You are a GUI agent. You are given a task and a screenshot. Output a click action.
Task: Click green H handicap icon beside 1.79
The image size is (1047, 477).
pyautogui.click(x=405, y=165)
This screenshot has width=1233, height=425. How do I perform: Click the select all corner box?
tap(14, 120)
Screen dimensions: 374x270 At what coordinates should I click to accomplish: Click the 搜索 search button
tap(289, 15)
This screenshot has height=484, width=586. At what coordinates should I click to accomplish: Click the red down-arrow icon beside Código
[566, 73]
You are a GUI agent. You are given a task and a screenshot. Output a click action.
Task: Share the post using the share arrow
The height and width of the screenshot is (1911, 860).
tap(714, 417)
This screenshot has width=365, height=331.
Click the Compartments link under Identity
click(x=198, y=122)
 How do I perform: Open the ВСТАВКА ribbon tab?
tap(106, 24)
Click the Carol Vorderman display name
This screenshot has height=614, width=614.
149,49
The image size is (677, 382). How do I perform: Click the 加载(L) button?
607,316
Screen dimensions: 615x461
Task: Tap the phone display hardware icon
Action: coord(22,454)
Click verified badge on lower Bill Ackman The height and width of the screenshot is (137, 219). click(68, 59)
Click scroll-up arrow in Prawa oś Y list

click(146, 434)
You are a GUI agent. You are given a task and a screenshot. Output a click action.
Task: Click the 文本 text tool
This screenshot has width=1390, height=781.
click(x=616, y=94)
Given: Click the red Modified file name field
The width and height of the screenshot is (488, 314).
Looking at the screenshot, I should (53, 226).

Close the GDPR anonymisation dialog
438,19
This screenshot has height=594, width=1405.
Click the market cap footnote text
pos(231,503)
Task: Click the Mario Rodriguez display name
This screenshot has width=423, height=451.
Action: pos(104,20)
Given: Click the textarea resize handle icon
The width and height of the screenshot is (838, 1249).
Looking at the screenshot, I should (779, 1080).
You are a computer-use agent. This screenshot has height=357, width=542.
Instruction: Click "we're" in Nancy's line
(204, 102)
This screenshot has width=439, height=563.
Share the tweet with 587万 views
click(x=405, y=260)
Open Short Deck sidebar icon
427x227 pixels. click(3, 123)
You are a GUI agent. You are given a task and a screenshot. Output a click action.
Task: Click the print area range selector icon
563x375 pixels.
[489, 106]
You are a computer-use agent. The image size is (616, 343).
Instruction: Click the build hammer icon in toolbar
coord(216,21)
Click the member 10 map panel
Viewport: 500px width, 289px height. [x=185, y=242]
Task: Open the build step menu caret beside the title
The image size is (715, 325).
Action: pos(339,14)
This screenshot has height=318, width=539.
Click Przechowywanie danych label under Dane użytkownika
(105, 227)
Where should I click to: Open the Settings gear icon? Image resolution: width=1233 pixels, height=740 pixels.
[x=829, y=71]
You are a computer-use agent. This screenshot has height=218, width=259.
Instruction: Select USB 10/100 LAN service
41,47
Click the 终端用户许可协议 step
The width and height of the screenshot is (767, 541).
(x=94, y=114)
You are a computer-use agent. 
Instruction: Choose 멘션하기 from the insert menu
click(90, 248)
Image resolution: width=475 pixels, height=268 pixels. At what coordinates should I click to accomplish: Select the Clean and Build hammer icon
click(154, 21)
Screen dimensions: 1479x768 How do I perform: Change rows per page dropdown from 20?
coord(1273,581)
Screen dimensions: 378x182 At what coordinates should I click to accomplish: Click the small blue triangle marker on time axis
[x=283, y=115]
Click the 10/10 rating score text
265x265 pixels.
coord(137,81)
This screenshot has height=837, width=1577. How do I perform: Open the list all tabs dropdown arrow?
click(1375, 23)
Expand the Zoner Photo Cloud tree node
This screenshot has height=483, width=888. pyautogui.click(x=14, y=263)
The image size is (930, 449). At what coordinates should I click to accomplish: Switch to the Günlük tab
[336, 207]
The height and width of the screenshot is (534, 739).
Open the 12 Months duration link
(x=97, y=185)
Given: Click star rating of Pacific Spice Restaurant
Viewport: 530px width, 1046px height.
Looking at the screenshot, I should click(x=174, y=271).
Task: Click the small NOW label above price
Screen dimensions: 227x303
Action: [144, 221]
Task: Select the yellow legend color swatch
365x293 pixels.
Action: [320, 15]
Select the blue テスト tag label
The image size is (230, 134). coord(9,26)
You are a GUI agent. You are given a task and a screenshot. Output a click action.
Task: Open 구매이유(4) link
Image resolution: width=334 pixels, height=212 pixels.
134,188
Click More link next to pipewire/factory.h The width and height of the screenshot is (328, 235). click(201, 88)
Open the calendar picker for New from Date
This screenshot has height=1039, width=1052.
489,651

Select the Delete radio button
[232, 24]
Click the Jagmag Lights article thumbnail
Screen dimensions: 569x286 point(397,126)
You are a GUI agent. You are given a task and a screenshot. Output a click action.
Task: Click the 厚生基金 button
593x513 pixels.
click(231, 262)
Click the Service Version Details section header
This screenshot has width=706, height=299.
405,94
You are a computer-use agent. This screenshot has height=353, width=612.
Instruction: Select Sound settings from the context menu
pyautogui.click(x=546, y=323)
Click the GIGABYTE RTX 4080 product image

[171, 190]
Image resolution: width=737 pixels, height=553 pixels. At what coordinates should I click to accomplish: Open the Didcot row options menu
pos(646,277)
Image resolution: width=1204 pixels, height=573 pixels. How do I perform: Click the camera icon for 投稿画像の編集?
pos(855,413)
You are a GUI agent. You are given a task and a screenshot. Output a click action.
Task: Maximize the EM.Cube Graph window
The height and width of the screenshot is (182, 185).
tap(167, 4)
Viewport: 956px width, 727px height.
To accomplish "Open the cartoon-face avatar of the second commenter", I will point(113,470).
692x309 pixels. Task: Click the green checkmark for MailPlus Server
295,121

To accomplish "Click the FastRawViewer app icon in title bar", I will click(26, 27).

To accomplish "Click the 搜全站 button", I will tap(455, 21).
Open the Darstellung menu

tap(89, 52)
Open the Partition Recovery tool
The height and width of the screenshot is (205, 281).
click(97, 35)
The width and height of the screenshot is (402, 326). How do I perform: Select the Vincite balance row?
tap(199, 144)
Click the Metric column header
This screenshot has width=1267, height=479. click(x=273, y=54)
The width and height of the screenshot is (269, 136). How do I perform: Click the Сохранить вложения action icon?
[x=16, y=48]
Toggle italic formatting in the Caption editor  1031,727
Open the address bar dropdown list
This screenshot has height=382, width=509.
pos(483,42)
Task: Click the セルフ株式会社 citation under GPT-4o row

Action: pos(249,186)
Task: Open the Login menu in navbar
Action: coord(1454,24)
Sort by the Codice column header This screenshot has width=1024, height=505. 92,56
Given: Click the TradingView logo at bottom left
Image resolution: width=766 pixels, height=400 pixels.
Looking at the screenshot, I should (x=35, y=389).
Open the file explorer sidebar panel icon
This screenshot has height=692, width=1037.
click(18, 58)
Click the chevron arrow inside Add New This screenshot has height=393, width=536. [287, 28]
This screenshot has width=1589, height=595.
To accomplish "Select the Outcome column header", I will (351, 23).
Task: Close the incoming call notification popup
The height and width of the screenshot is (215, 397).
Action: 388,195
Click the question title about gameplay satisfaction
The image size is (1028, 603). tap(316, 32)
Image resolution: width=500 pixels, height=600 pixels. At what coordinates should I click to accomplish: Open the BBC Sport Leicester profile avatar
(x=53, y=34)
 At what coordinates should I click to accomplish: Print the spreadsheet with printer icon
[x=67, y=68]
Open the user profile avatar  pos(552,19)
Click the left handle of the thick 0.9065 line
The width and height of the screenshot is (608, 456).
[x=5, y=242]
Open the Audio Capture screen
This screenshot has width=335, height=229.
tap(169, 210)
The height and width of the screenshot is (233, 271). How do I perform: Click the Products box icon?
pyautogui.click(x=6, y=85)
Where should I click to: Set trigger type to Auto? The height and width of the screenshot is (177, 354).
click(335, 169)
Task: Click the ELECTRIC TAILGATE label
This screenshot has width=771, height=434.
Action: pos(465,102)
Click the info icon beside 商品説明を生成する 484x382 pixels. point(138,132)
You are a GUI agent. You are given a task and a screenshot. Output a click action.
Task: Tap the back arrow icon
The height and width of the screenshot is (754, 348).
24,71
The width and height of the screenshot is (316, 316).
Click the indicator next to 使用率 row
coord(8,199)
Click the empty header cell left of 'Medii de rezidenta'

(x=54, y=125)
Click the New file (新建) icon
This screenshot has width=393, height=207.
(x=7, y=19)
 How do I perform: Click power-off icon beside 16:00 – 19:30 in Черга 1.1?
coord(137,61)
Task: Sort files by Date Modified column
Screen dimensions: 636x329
# # #
■ **Instructions for the task**
Looking through the data above, copy out each line in which the string "Date" occurs.

■ **Problem solution**
Open the calendar picker for New from Date
Task: Sort files by Date Modified column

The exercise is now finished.